*Thesis statement: The true way of appreciating one's own heritage lies not in the academic acknowledgement or posession of superficial objects but in one's living and breathing lifestyle and attitude.
In "Everyday Use", the plot is relatively simple; older daughter comes home from school to visit Mama and her younger sister. She asks to have a couple of quilts that were made by her ancestors but Mama won't give them to her because they were for the younger sister. The angry older daughter storms out, then the story is over. But there is so much more into this story than the seemingly typical family conflict. It's about clashing of cultural values- forever dilemma of human nature and surely, a problem that we cannot neglect ourselves.
Dee is the smart daughter who has gone away to study, and now came back home to pay them a visit. She is distinguished from the rest of her family by her physical appearance.

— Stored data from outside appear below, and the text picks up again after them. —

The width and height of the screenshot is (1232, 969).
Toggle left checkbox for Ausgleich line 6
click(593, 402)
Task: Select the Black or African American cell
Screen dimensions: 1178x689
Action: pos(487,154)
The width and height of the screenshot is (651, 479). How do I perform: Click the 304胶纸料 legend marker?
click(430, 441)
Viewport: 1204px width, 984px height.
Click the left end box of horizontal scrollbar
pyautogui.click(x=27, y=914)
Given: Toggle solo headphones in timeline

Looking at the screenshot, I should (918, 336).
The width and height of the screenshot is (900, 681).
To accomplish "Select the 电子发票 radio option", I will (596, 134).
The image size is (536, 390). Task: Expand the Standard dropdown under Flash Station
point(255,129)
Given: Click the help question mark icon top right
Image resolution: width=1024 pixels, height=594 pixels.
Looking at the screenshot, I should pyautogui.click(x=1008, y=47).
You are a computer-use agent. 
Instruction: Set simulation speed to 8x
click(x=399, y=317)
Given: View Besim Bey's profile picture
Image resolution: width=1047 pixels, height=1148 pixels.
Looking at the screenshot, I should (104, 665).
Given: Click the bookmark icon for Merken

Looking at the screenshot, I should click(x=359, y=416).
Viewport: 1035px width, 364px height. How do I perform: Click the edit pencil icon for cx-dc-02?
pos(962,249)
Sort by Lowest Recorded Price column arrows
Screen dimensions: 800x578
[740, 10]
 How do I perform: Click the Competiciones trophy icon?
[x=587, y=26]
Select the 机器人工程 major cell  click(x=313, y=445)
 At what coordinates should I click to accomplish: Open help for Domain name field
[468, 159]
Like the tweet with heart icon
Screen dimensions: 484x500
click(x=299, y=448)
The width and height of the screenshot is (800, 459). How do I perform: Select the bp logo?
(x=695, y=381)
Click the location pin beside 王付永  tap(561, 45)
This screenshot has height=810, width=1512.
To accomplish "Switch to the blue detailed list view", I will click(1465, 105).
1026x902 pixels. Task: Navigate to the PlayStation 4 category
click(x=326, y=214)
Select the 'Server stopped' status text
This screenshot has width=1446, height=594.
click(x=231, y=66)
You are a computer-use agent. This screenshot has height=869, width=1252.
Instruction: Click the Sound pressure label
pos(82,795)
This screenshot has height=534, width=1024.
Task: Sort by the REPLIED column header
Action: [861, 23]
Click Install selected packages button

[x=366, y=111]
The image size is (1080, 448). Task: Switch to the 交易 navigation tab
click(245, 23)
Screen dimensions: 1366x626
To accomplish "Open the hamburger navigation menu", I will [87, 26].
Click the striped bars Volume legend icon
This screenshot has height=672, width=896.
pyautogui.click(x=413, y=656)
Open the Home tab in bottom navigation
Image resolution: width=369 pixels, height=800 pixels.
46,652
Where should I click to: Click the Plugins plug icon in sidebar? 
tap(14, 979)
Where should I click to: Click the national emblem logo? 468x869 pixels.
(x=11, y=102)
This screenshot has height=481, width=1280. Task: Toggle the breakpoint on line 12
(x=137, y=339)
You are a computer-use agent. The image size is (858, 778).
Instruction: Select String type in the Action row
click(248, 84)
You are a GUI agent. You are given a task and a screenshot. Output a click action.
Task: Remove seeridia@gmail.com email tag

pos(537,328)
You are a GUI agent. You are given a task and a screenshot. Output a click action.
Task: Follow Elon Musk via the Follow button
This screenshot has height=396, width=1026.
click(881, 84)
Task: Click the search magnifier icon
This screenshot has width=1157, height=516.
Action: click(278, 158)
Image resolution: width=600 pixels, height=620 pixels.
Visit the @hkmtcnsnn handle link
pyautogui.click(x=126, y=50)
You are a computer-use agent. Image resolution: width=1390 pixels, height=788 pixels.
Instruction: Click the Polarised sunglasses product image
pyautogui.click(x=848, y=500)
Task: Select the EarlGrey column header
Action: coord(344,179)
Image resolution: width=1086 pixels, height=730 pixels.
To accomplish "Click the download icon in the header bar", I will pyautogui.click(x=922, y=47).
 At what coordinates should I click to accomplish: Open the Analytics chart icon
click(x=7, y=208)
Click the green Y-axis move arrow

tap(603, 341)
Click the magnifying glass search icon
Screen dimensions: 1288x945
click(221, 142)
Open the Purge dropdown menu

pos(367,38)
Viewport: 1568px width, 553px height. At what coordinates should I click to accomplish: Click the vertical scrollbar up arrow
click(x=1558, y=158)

She has a nice hair and a fuller figure. She has the guts to "always look anyone in the eye" and "at sixteen she already had a style of her own; and knew what style was." Dee is not only beautiful, but also the most educated one in the family. Unlike Mama who finished school at second grade, or Maggie who can barely read. But still, she has no awareness of her family's sacrifice for her nor does she seem to understand the state of her family. She doesn't know that if she takes Grandma Dee's butter dish, her family won't be able to have butter for meal. She continually blames them for the way they live, but she doesn't know that this is the best they can do. "where you 'choose' to live" , "You ought to try...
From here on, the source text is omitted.